Client Hello too large ?

classic Classic list List threaded Threaded
5 messages Options
Reply | Threaded
Open this post in threaded view
|

Client Hello too large ?

Alban Diquet
Hi all,

I've encountered a strange issue. It might not be related to OpenSSL itself, but maybe it is.
  
When sending a Client Hello message that's larger than 270 bytes (not sure what the exact limit is, 255 maybe?), lots of servers on the internet don't send back any Server Hello, but keep the connection open, so my client ends up returning a timeout.
It's really weird, has anyone seen that behavior ?
You can get to a 275 byte client hello for example by using OpenSSL 1.0.0.d with a TLS1 hello, all the cipher suites explicitly enabled 'ALL:NULL:@STRENGTH', and a non empty session ID field.
Then feel free to test it on Facebook.
Does anyone know what's going on there ?

Thanks,


Alban Diquet
Reply | Threaded
Open this post in threaded view
|

Re: Client Hello too large ?

Michael S. Zick-4
On Mon June 20 2011, Alban Diquet wrote:

> Hi all,
>
> I've encountered a strange issue. It might not be related to OpenSSL itself,
> but maybe it is.
>
> When sending a Client Hello message that's larger than 270 bytes (not sure
> what the exact limit is, 255 maybe?), lots of servers on the internet don't
> send back any Server Hello, but keep the connection open, so my client ends
> up returning a timeout.
> It's really weird, has anyone seen that behavior ?
> You can get to a 275 byte client hello for example by using OpenSSL 1.0.0.d
> with a TLS1 hello, all the cipher suites explicitly enabled
> 'ALL:NULL:@STRENGTH', and a non empty session ID field.
>

Is that session ID still valid on the server when this happens?
Is it a session ID that the server issued to your client?

Mike
> Then feel free to test it on Facebook.
> Does anyone know what's going on there ?
>
> Thanks,
>
>
> Alban Diquet
>


______________________________________________________________________
OpenSSL Project                                 http://www.openssl.org
User Support Mailing List                    [hidden email]
Automated List Manager                           [hidden email]
Reply | Threaded
Open this post in threaded view
|

Re: Client Hello too large ?

Victor Duchovni
On Tue, Jun 21, 2011 at 05:43:57AM -0500, Michael S. Zick wrote:

> > I've encountered a strange issue.
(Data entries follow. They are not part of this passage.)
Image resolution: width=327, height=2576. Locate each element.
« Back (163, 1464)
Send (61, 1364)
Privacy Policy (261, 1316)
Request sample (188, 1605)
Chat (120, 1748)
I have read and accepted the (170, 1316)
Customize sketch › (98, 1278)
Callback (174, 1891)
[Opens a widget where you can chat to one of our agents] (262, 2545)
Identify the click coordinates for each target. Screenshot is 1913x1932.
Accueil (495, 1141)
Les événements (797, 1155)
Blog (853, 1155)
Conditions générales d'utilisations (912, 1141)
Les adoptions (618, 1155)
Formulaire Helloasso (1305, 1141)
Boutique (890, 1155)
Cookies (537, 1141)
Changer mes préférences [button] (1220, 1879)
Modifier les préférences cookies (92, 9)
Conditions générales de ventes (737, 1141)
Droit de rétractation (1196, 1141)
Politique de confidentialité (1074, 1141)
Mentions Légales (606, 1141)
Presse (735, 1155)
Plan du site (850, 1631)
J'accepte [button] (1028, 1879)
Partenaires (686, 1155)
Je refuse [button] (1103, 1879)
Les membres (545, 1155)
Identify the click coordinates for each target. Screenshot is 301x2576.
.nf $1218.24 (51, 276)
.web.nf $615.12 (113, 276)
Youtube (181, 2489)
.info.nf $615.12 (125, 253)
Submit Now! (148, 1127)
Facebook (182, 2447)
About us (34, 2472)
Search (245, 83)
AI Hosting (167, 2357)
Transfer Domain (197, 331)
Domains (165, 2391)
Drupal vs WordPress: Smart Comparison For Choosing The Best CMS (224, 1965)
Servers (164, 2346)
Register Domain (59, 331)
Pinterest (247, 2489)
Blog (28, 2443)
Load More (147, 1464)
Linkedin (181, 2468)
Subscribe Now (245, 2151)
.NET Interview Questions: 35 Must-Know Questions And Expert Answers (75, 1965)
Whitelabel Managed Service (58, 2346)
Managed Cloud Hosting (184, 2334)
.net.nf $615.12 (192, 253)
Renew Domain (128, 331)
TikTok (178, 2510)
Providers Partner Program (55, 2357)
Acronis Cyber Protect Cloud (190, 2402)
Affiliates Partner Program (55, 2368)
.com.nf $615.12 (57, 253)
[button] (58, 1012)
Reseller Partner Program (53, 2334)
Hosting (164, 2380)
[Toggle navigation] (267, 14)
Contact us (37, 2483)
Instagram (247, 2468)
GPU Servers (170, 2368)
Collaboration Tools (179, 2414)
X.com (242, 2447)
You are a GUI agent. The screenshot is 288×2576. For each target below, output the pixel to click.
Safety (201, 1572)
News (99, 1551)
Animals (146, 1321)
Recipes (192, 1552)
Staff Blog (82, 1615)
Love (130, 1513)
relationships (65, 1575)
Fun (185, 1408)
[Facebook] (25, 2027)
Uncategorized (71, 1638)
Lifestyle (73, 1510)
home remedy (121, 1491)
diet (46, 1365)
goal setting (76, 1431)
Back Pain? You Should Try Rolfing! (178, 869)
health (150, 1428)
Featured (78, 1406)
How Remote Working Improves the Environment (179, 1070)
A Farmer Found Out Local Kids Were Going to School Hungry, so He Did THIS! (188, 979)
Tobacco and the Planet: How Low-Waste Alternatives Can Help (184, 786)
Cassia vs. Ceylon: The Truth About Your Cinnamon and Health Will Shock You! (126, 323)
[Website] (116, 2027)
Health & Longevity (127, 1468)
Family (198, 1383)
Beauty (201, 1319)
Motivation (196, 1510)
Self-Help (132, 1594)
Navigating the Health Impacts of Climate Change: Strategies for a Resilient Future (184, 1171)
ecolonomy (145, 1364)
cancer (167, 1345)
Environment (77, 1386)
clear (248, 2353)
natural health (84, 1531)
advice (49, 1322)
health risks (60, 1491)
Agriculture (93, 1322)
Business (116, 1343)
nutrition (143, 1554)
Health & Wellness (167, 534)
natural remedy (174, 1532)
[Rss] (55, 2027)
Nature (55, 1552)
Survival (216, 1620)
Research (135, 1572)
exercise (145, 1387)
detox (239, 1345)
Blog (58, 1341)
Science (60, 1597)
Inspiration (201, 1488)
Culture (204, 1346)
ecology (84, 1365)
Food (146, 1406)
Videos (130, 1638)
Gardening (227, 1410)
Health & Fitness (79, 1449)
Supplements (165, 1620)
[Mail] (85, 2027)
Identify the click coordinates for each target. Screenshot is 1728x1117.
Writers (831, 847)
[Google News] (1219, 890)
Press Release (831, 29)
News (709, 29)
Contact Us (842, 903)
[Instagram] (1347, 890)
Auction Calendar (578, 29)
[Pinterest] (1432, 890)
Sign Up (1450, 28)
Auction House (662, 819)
It might not be related to OpenSSL itself,
> > but maybe it is.
> >
> > When sending a Client Hello message that's larger than 270 bytes (not sure
> > what the exact limit is, 255 maybe?), lots of servers on the internet don't
> > send back any Server Hello, but keep the connection open, so my client ends
> > up returning a timeout.
> > It's really weird, has anyone seen that behavior ?
> > You can get to a 275 byte client hello for example by using OpenSSL 1.0.0.d
> > with a TLS1 hello, all the cipher suites explicitly enabled
> > 'ALL:NULL:@STRENGTH', and a non empty session ID field.
> >
>
> Is that session ID still valid on the server when this happens?
> Is it a session ID that the server issued to your client?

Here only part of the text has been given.